Excerpted text
═══

William Scull

Personal information
- Nicknames: El Indomable ("The Indomitable")
- Born: William Scull Yero 6 June 1992 (age 34) Matanzas, Cuba
- Height: 5 ft 11+1⁄2 in (182 cm)
- Weight: Super middleweight

Boxing career
- Stance: Orthodox

Boxing record
- Total fights: 26
- Wins: 24
- Win by KO: 10
- Losses: 2

= William Scull (boxer) =

Cuban Boxer

	William Scull Yero (born 6 June 1992) is a Cuban-German professional boxer. He held the International Boxing Federation (IBF) super-middleweight title from 2024 to 2025.

==Professional career==
Scull turned pro in 2016 and won the first 22 fights of his career. By 2024, he was listed as the mandatory challenger for Canelo Alvarez's IBF's super middleweight belt. However, Alvarez decided not to fight Scull and to relinquish the IBF belt instead. Scull was ordered to fight the #2 ranked contender Vladimir Shishkin for the IBF super-middleweight title. The pair met at Stadthalle in Falkensee, Germany, on 19 October 2024 with Scull winning by unanimous decision.

═══

Required tasks
[a] Reproduce the William Scull page from "Personal information" to "in (182 cm)".
[b] Answer these about the William Scull page:
(i) What is his nickname?
(ii) What stance does he box from?
(iii) Where did he meet Vladimir Shishkin?
The data that comes next has nothing to do with this text.

═══

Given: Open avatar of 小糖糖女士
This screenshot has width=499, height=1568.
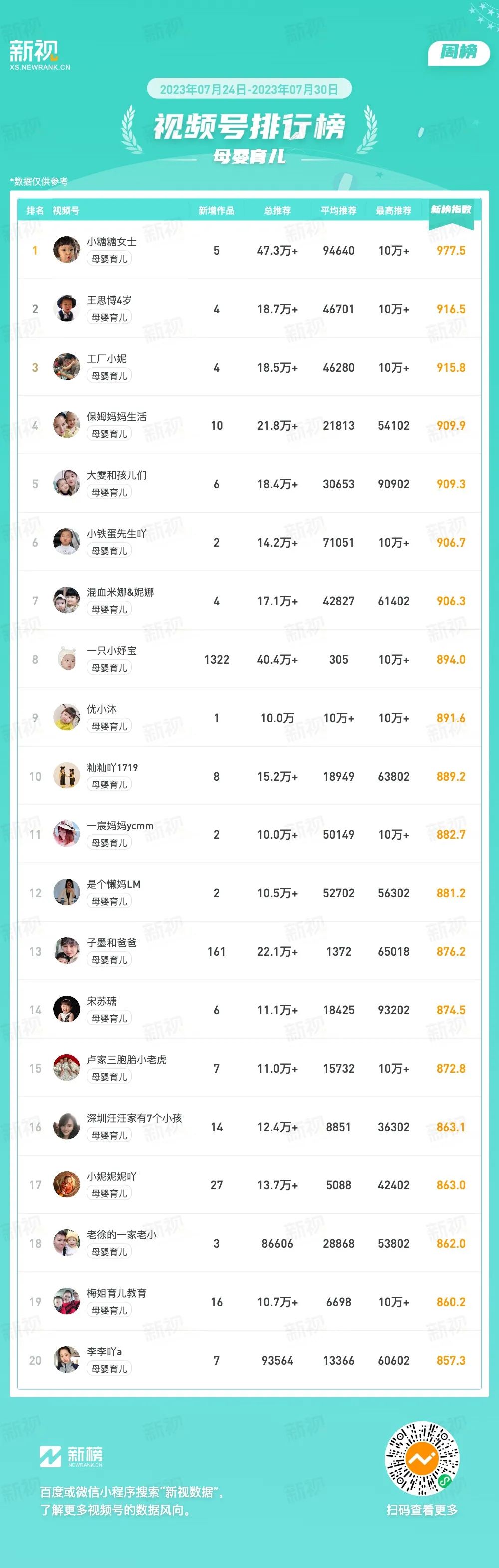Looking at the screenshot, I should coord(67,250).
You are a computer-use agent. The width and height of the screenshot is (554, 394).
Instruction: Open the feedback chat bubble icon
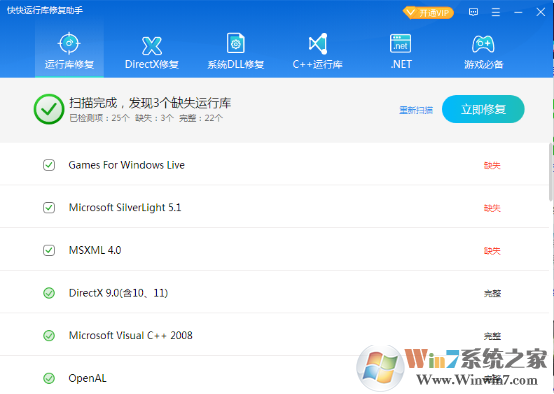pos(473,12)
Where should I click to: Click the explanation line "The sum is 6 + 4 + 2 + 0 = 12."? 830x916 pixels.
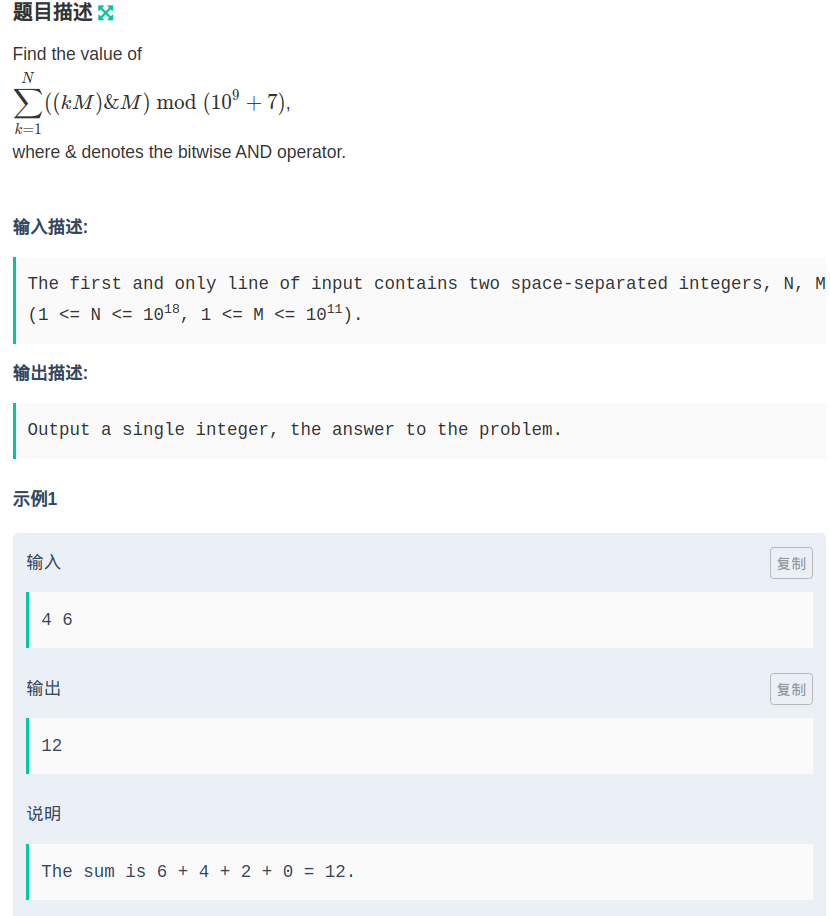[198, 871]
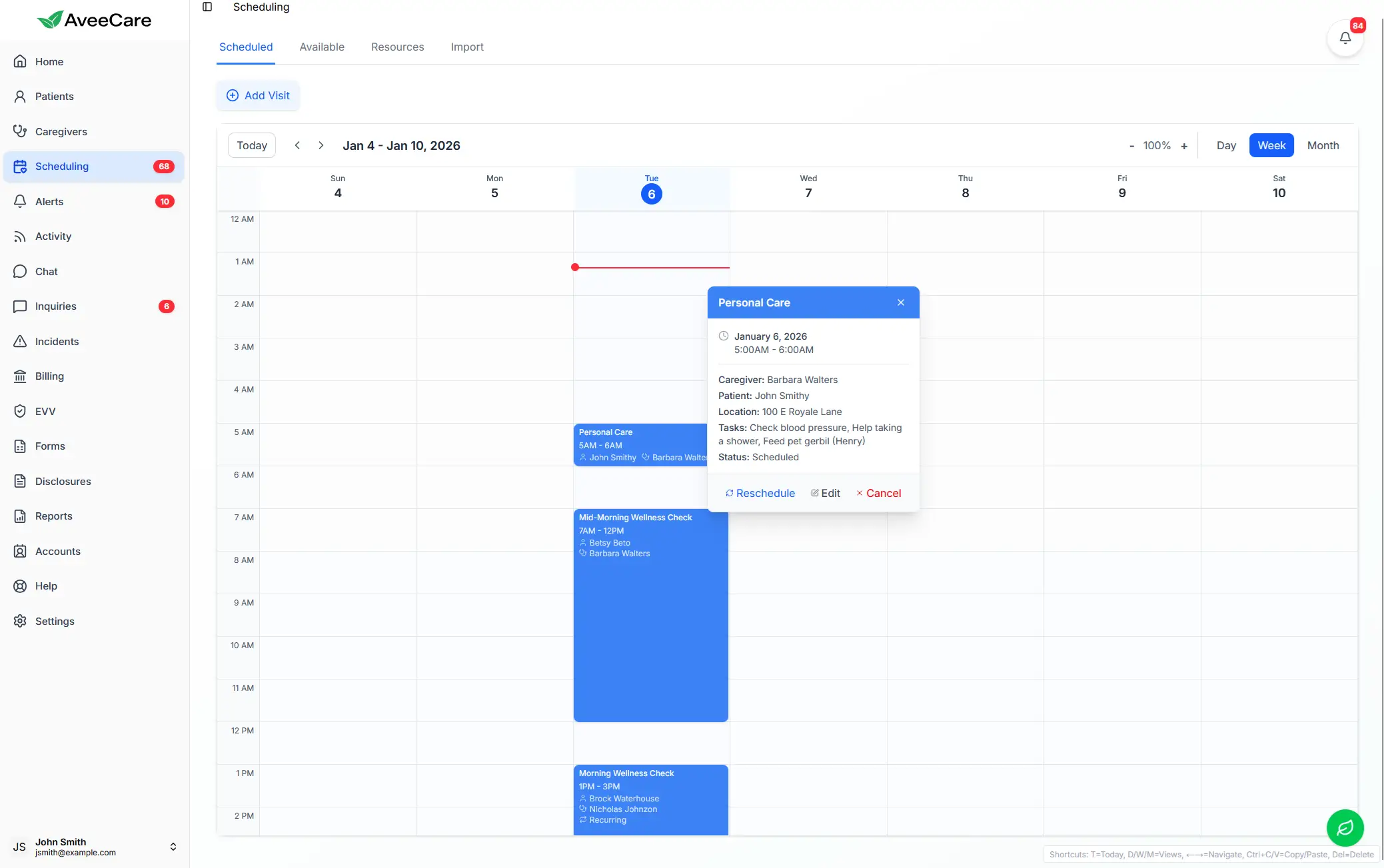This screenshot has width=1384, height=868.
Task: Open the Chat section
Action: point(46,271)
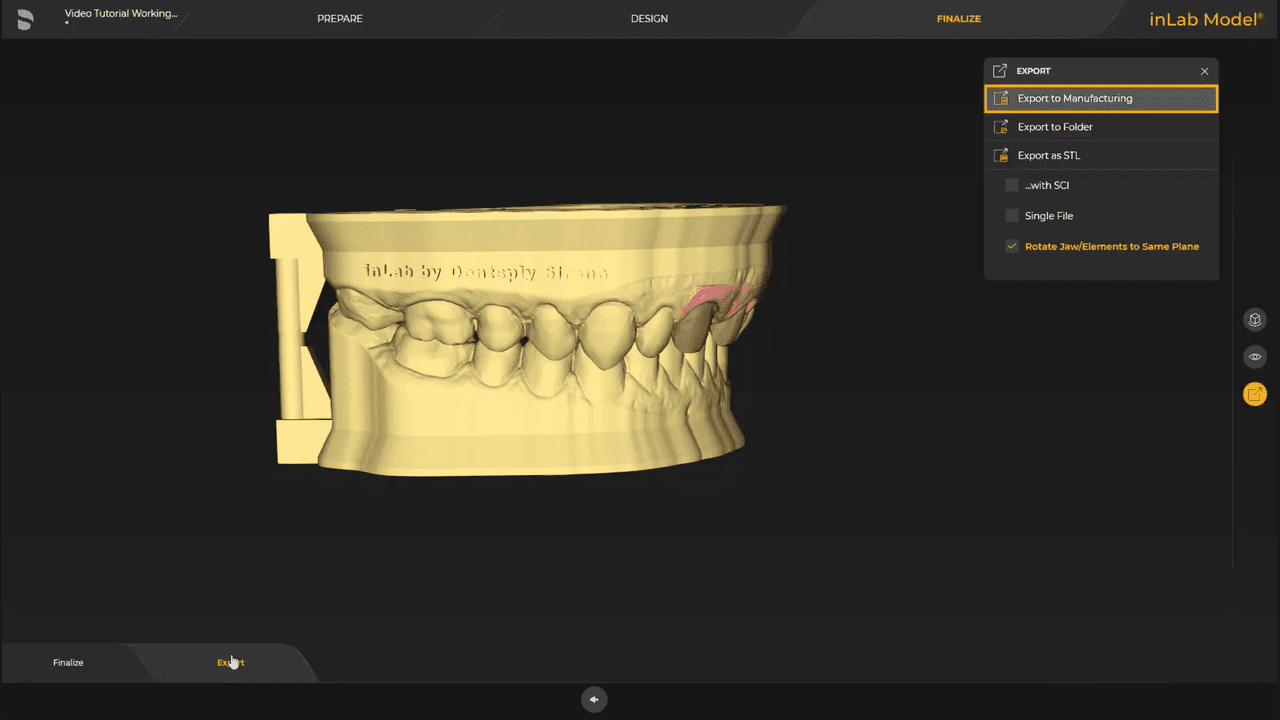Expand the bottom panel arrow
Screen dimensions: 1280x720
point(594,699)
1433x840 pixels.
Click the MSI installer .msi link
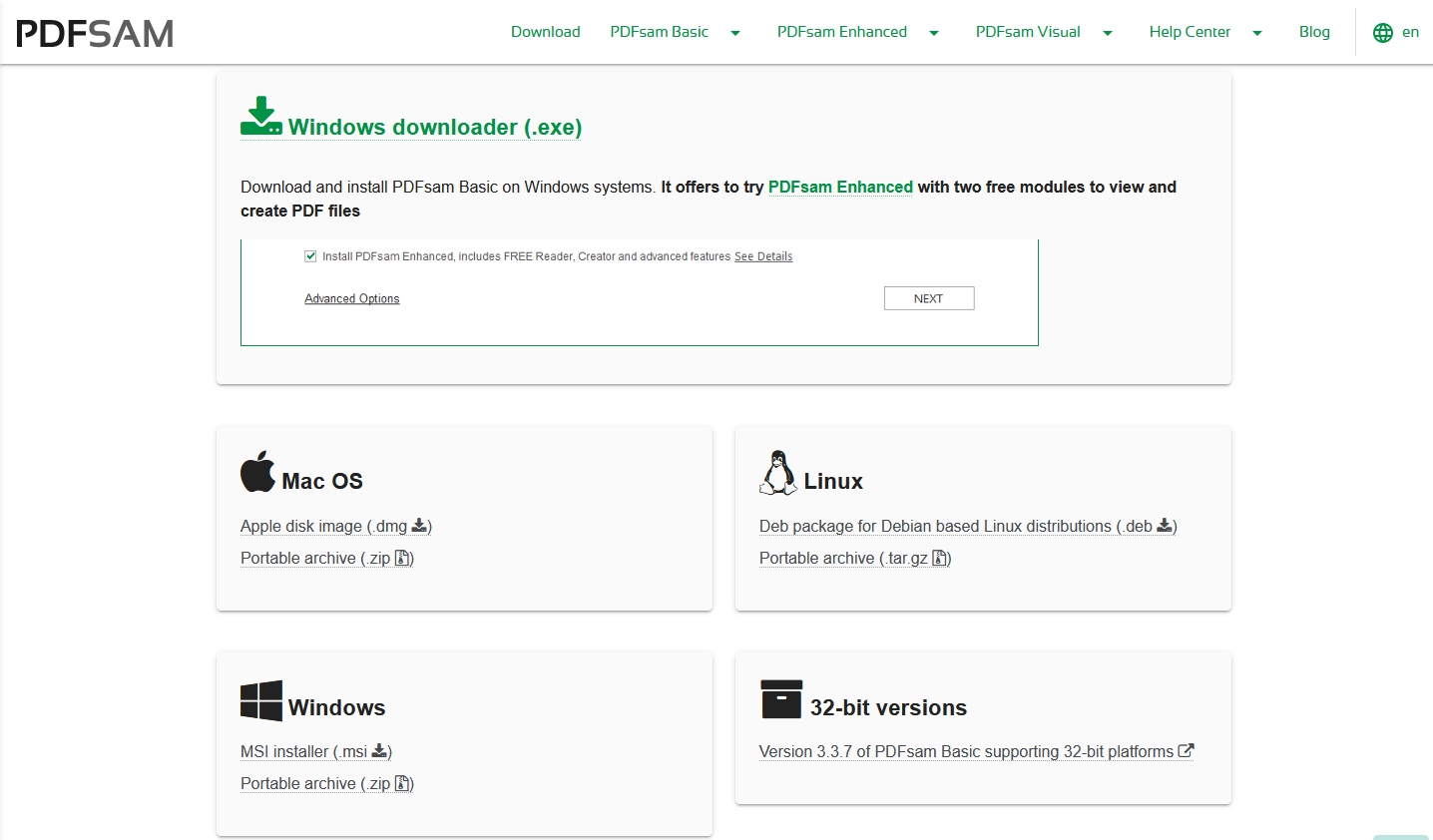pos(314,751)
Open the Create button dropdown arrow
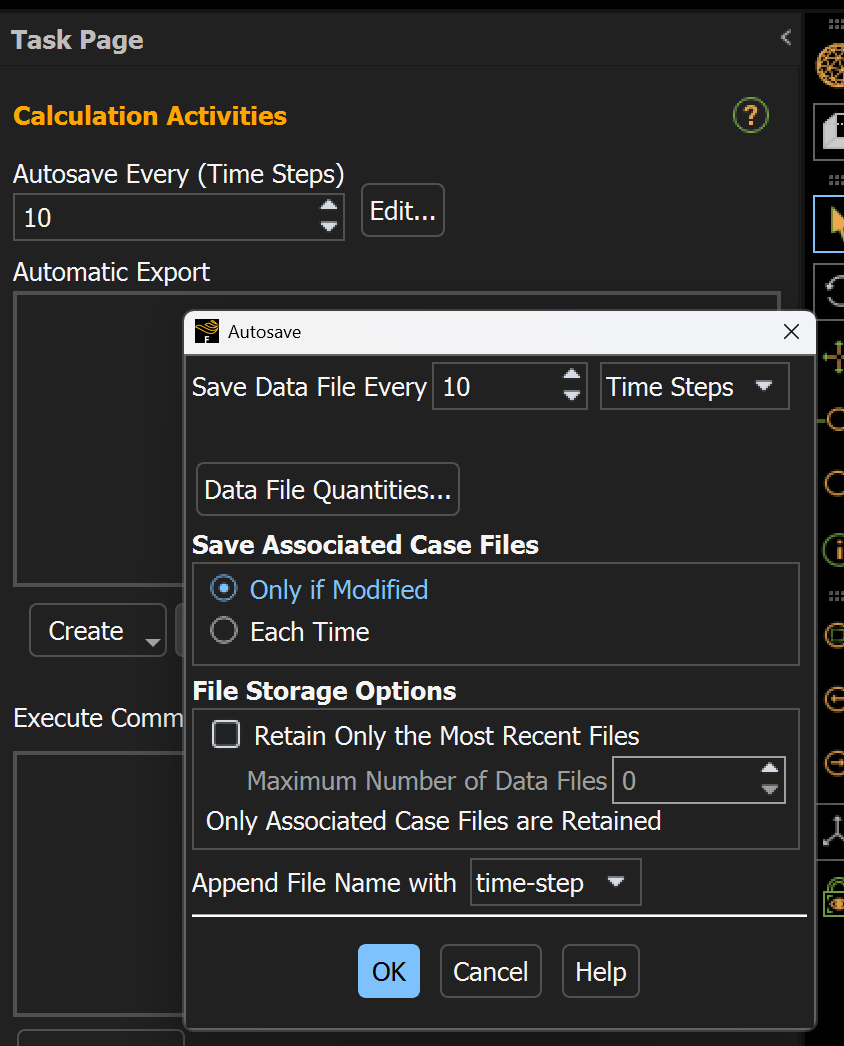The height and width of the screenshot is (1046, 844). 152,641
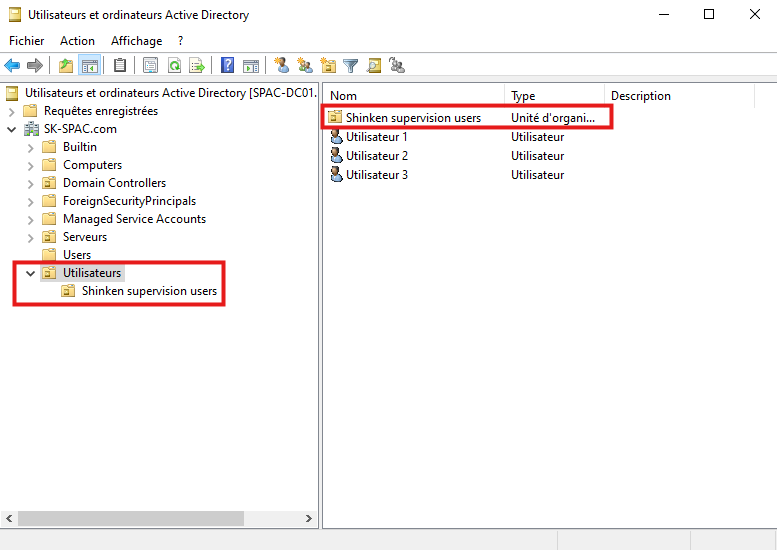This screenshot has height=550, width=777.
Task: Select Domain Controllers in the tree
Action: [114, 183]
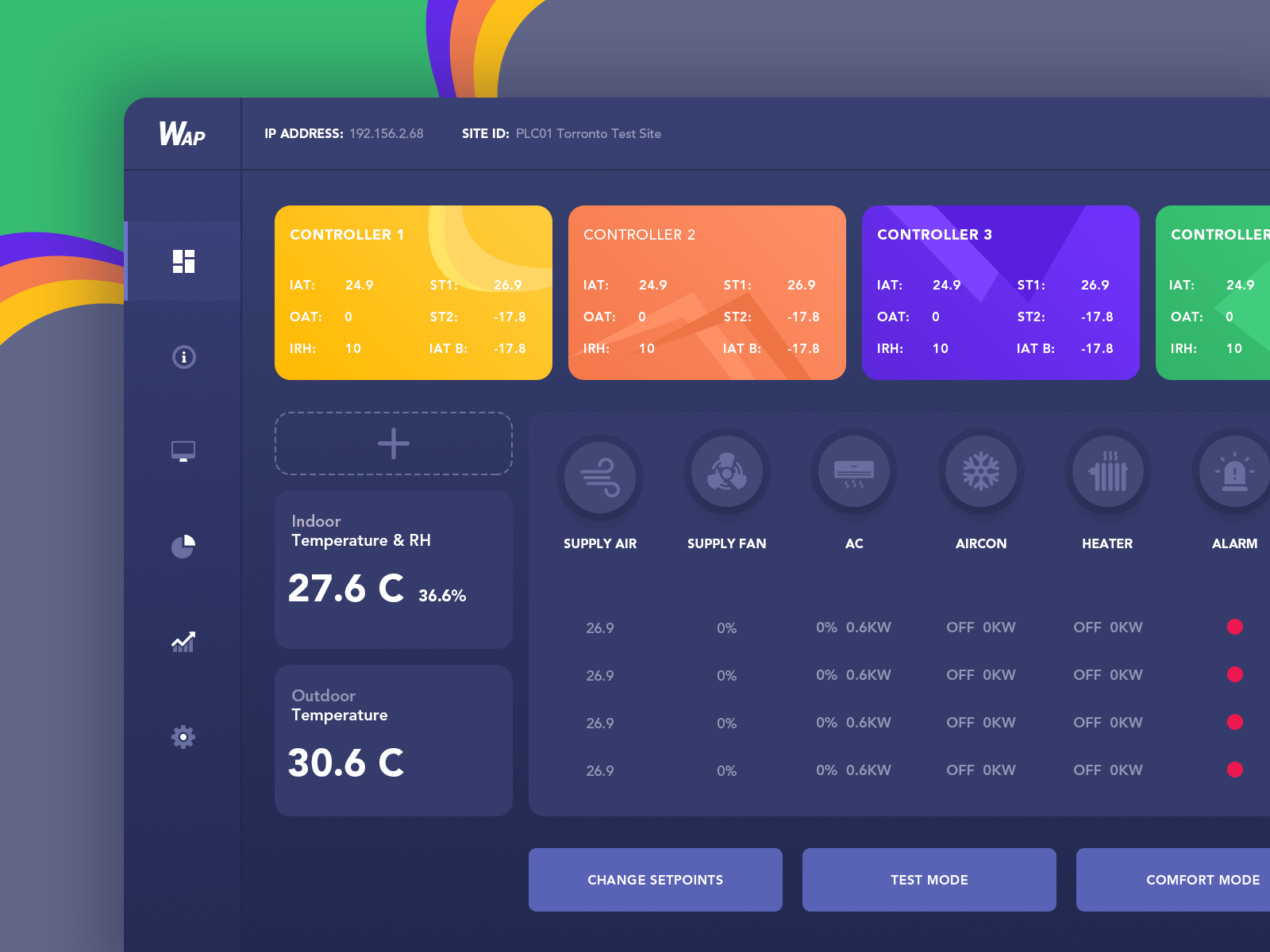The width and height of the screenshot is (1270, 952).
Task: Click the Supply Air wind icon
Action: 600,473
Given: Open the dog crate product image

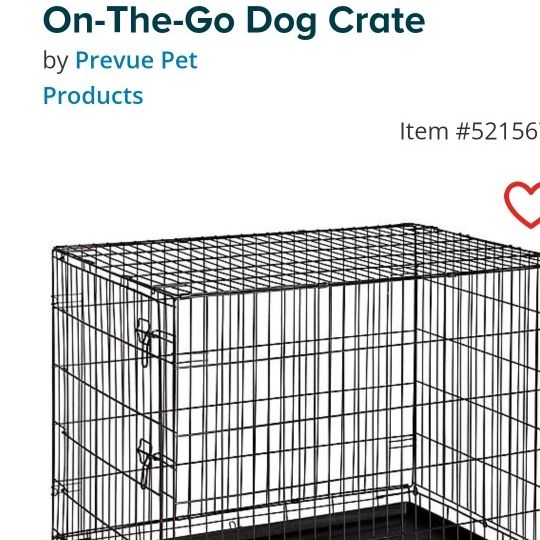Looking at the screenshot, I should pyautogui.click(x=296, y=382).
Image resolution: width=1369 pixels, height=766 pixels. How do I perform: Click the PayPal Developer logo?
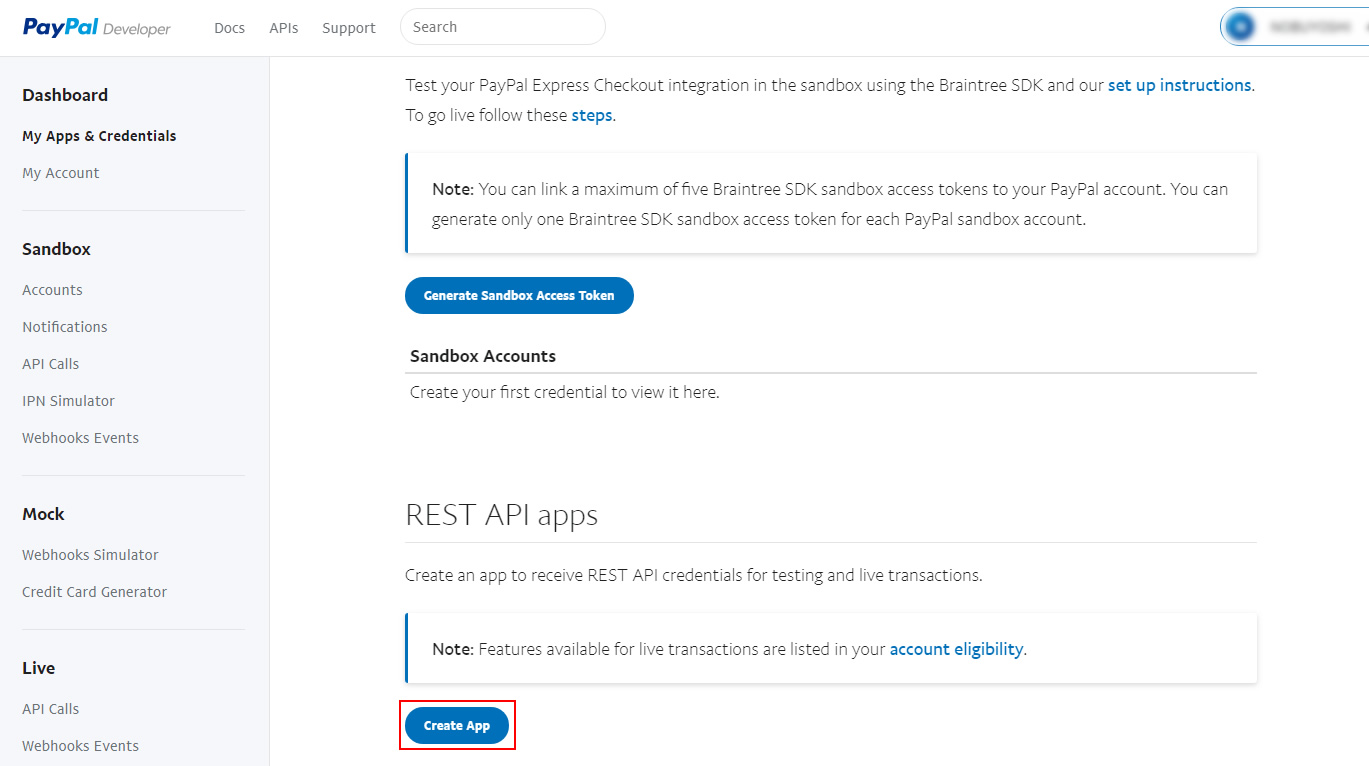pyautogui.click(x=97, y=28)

═══

Answers per task
[a]
Personal information
- Nicknames: El Indomable ("The Indomitable")
- Born: William Scull Yero 6 June 1992 (age 34) Matanzas, Cuba
- Height: 5 ft 11+1⁄2 in (182 cm)

[b]
(i) El Indomable ("The Indomitable")
(ii) Orthodox
(iii) At Stadthalle in Falkensee, Germany